The results might tell the real truths.
Thank you both!
Anonymous, I don't know about Canada, but I understand from blogs I read that your system leaves a lot to be desired. Particularly from reading the experiences of Elizabeth who has a complex terminal illness and has been passed from pillar to post in the last few years, as if doctors don't want this difficult case (that is difficult medically) on their books.
Clearly, it is better to have the option to pay for medical care if the alternative is being refused it on the grounds of impairment. And you're dead right about covert rationing; not only is this morally wrong, and leaves the powers that be unaccountable, I'm sure it also creates a tremendous amount of anxiety and mistrust between patients and healthcare professionals.
However, given that private healthcare discriminates against anyone who can't afford to pay - and lots of disabled people can't afford to pay - there have to be ways of making socialised healthcare work without discrimination.
Like I say, the NHS is an imperfect system and there are instances of gross discrimination within it, but as a person of very little economic value (if not a negative value) to my country, I am confident that this has little bearing on the medical treatment I receive.
I will however look into what you suggest, and see if there is any way of making a reasonable comparison. Don't hold your breath, but I shall have a dig around.
Thanks for this post, Goldfish.
I'm also really conflicted about Singer; I like much of what he says, and also like his pretty-consistent-overall adherence to the idea that all living things are entitled to the greatest possible level of happiness --- like, say, trading off humans' ability to eat meat whenever they want it for animals' right not to be kept in horrible factory-farm conditions for their whole lives and then killed --- and I also quite like his idea of the "expanding circle" of moral personhood.
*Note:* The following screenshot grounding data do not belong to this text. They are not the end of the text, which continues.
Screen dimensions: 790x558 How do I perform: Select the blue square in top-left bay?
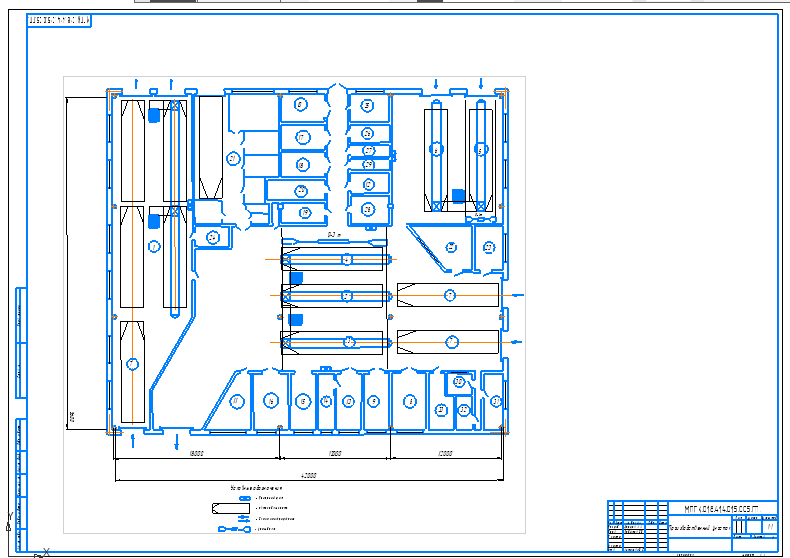[154, 116]
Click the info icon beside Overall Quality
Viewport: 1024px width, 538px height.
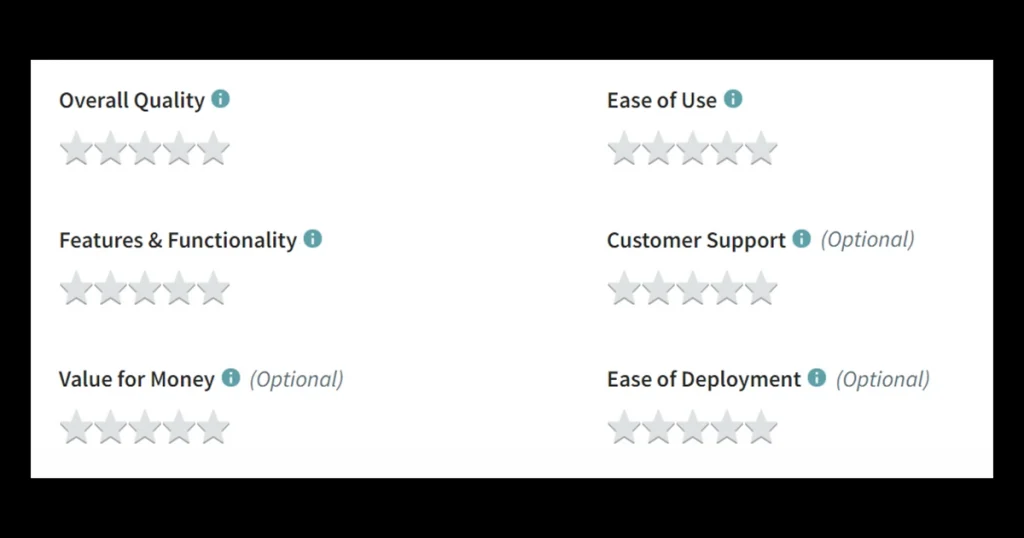coord(221,99)
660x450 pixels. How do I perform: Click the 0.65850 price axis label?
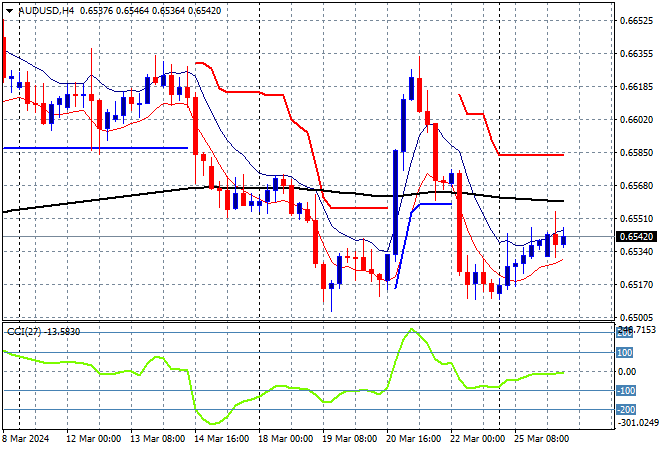tap(636, 153)
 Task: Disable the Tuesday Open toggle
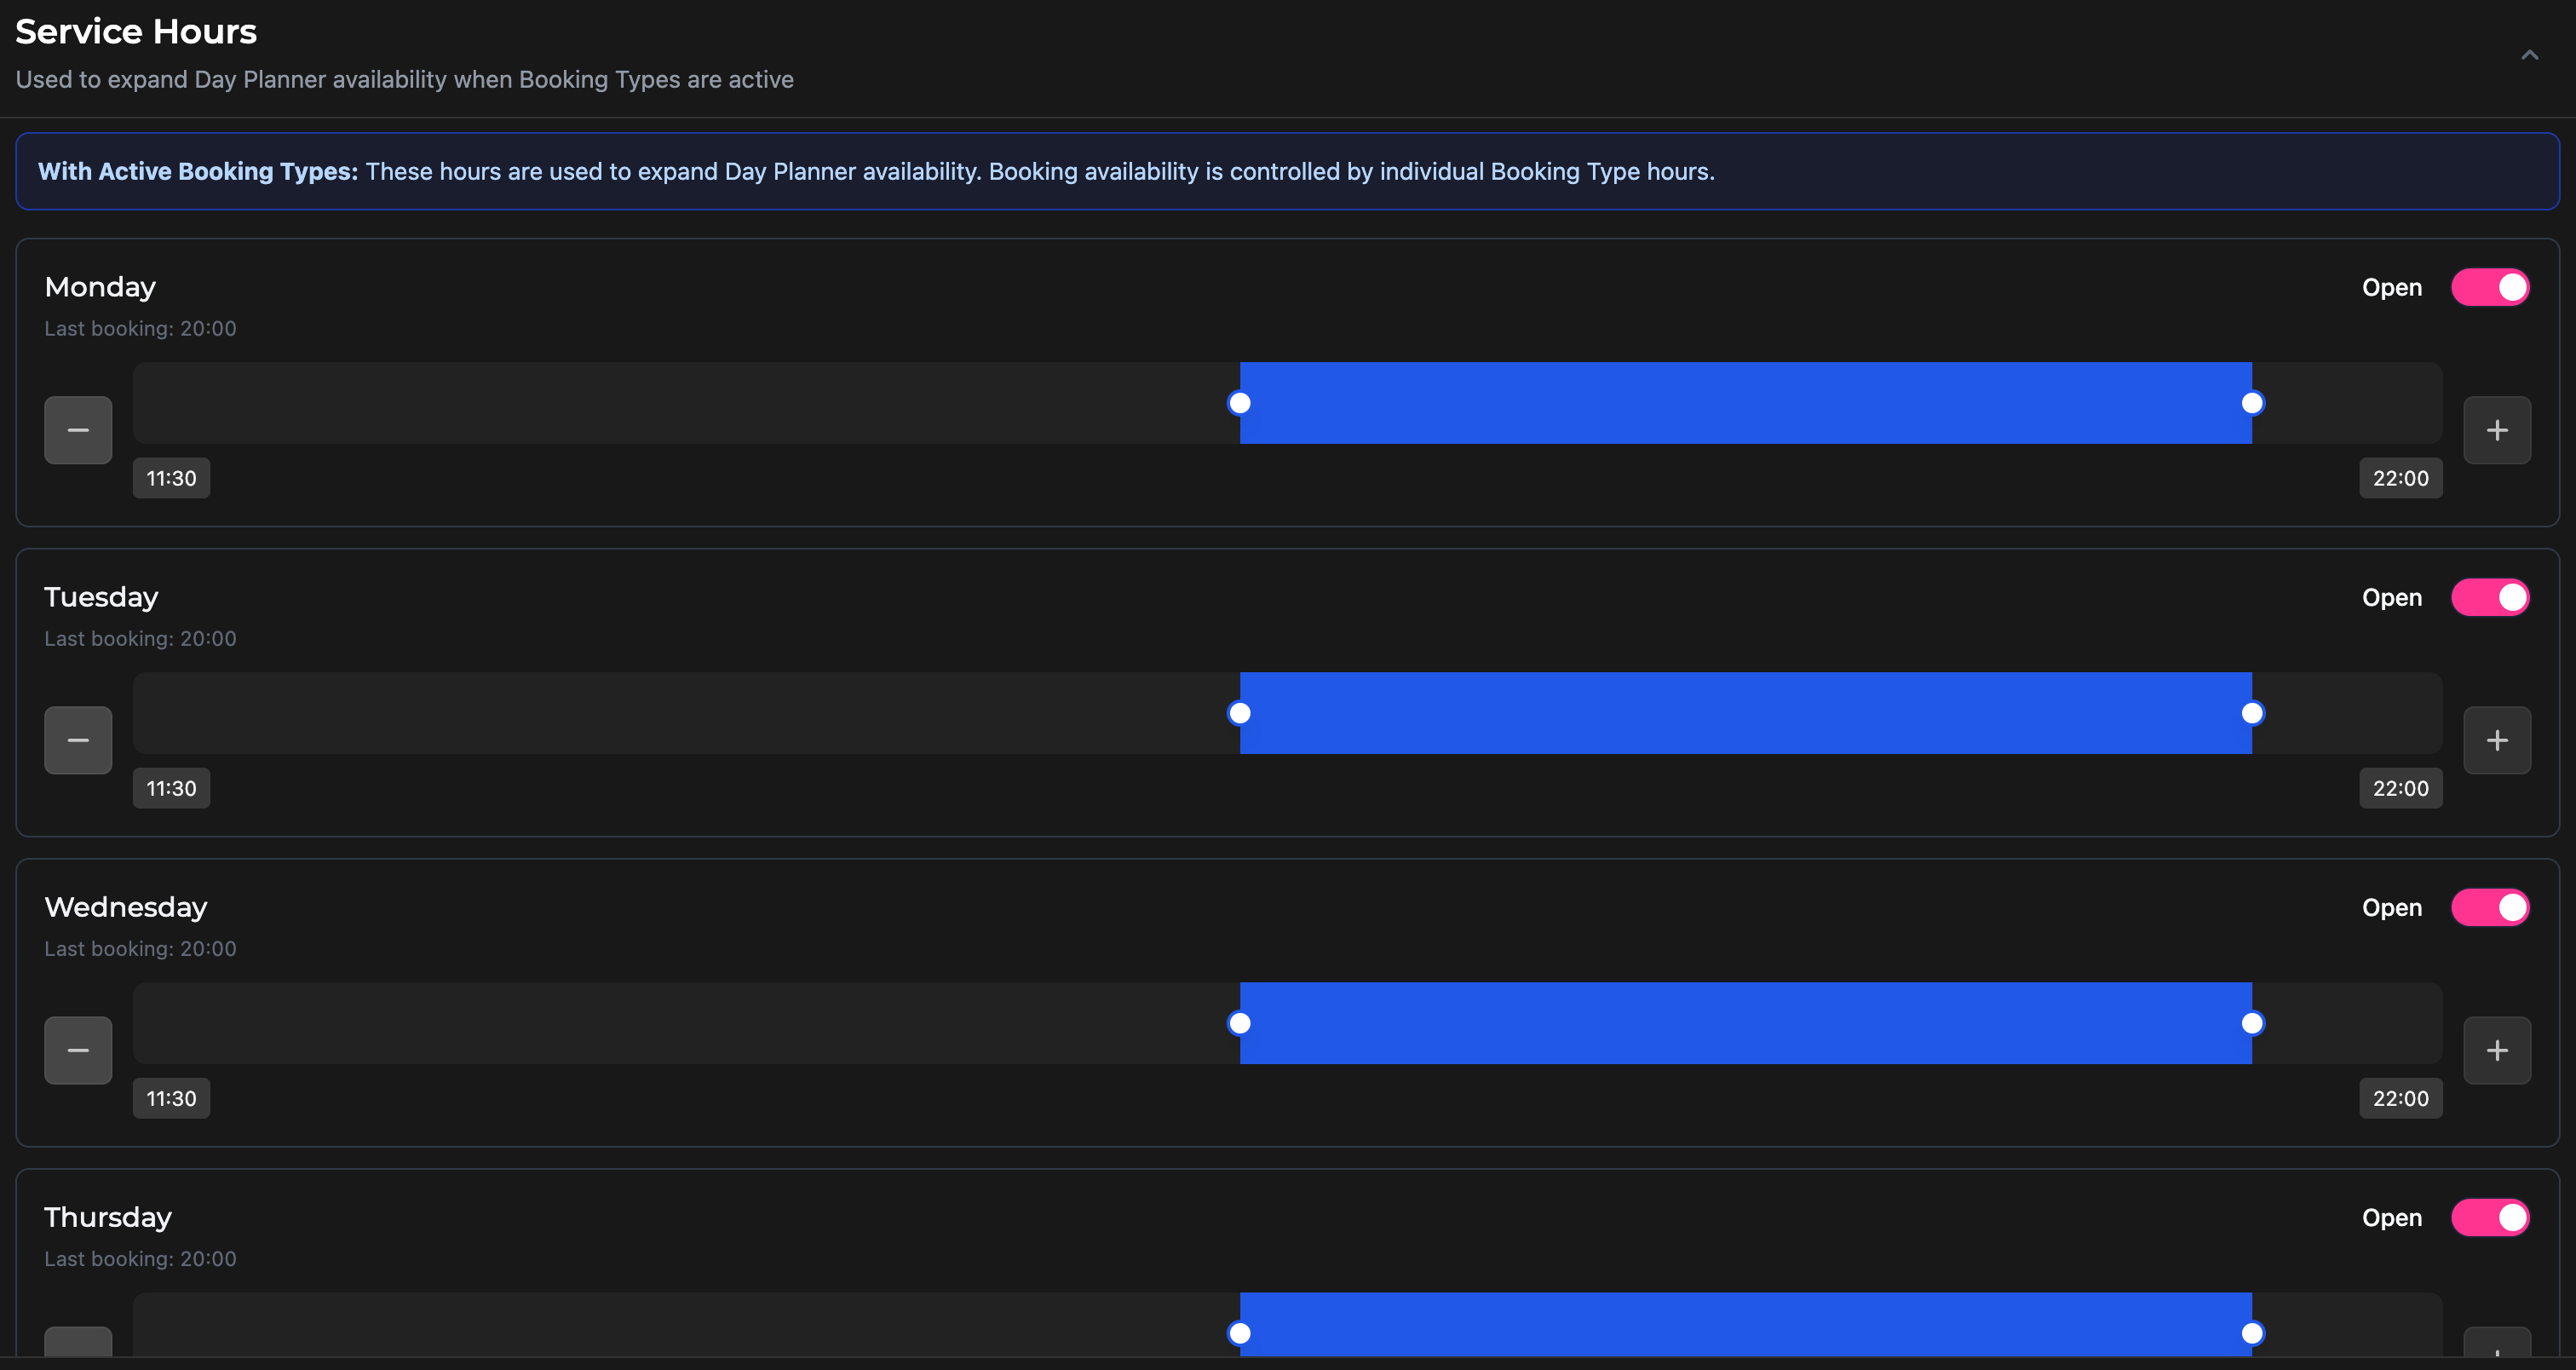[2490, 598]
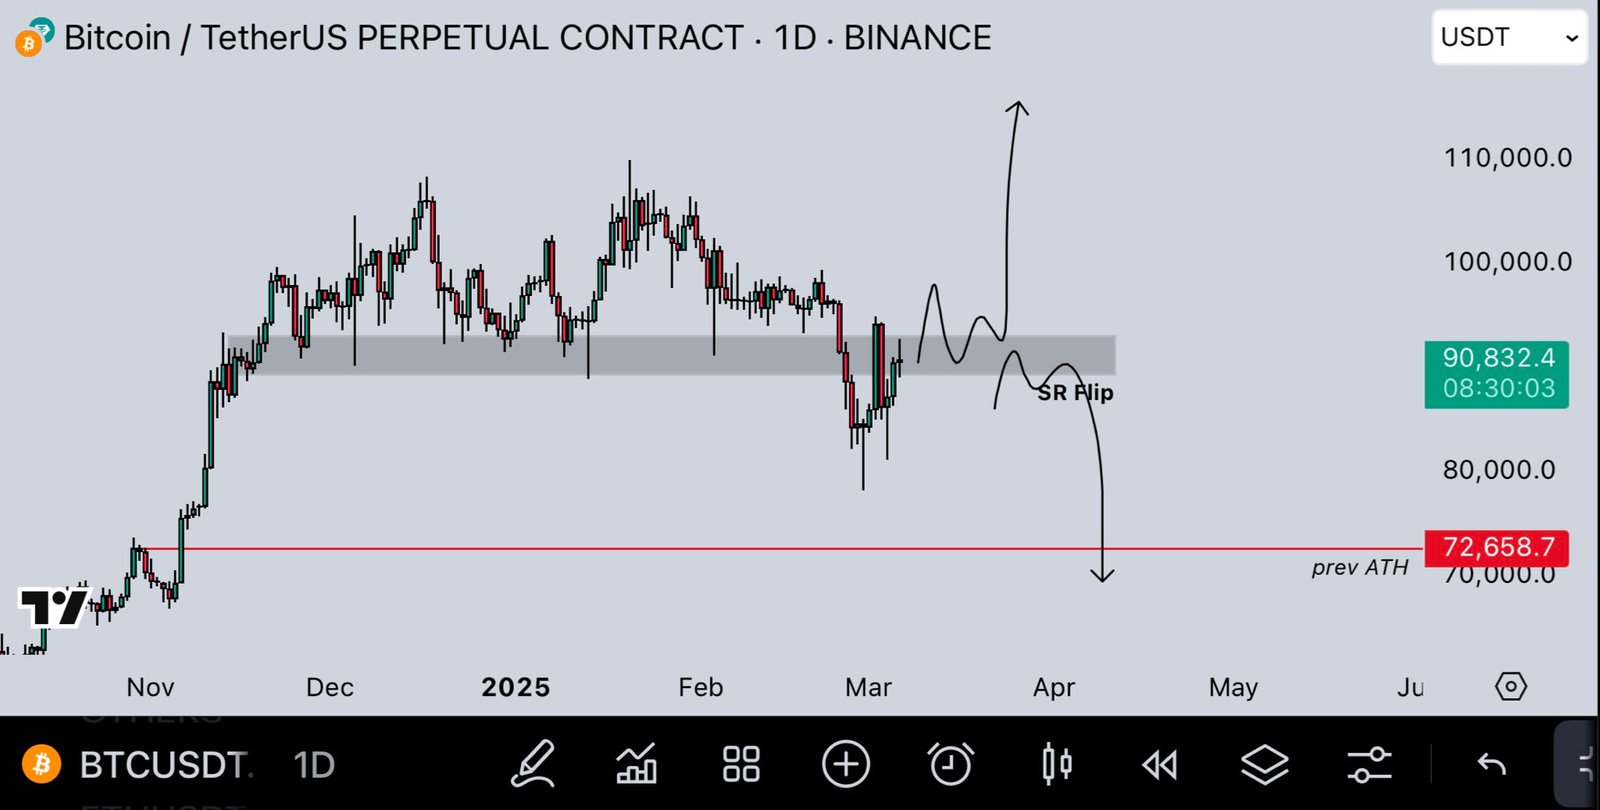Click the 72,658.7 red price label

[1497, 547]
Where I think he is inconsistent is where he proposes, instead of widening the circle of "people" who have rights, and, say, can't be experimented on willy-nilly, he proposes another tradeoff, based on intellectual ability. That's not expanding the circle, that's repositioning it.
You're a philosopher, Pete; why not consider a slightly more radical solution?
Anyway, Peter Singer aside, I also appreciate anything I read by British, French, Canadian or other people whose countries already have socialized medicine. I hear all sorts of conflicting things, and though there is no doubt in my mind that fairer systems of rationing care exist, it's nice to see that y'all aren't living in some Kafkaesque nightmare system over there.
(Weirdly, certain American commentators seem only to fear bureaucratic entanglement when it's the government's bureaucracy; private companies can be as tricky as they like and somehow that's not as nefarious.)
I believe i encountered covert rationing whilst waiting for my NHS wheelchair. My solicitor noticed that they stated it would be x weeks until assessement, and then y weeks until delivery. In both cases the time period far exceeded the time stated. My solicitor believes that I was 'shoved down the list' in both instances due to my condition not being 'important' enough, and that had we not taken action, I would never have got my wheelchair at all.
Mind you, thinking about it, that's as much down to ignorance about my condition as cost. I don't know if they felt allowing me a wheelchair from their severely cut back budget would compromise everyone on the list generally, or whether they compared my need with others. All I know is that my need was ignored.